Exactly the lines below from the one with "You are a computer-use" up to and including the one with "Instruction: Open the" make up the answer, with nothing else added.

■ **SOURCE RECORDS**:
++++++++++++++++++++

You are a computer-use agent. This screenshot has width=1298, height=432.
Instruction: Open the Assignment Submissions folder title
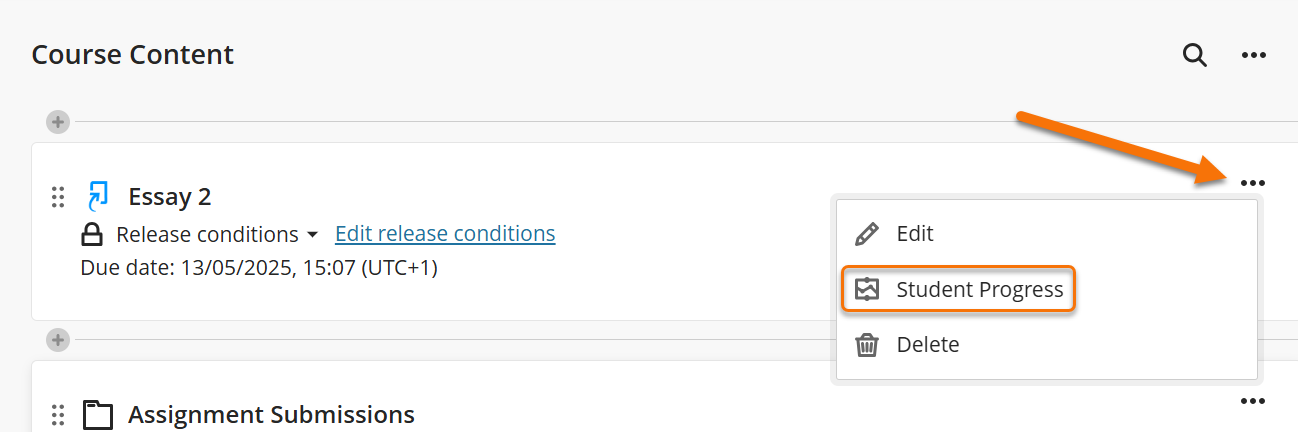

++++++++++++++++++++

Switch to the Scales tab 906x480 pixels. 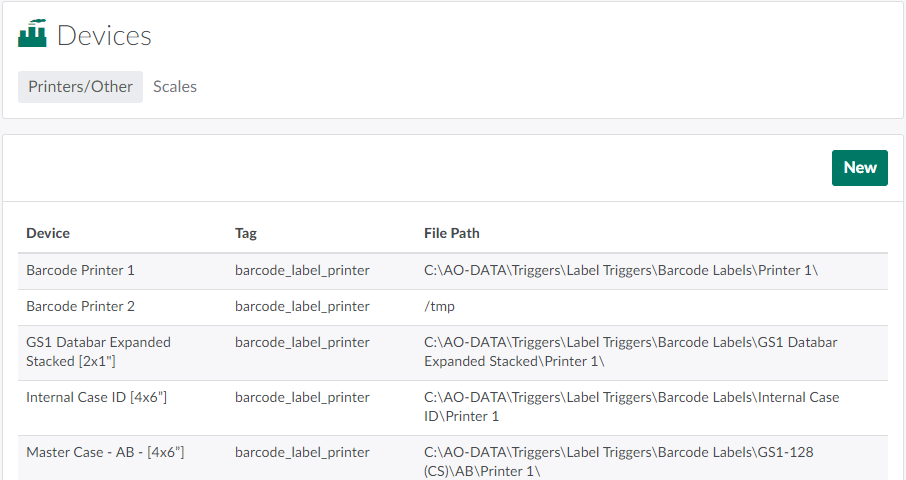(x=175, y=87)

++++++++++++++++++++

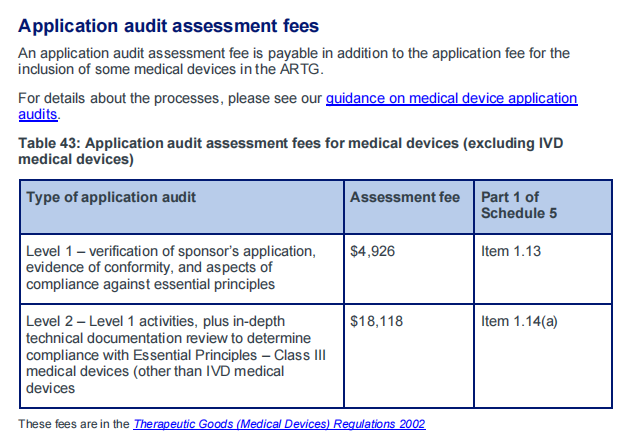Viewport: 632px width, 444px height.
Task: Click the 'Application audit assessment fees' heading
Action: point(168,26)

++++++++++++++++++++

■ **REPLY**:
You are a computer-use agent. This screenshot has width=1298, height=432.
Instruction: Open the Assignment Submissions folder title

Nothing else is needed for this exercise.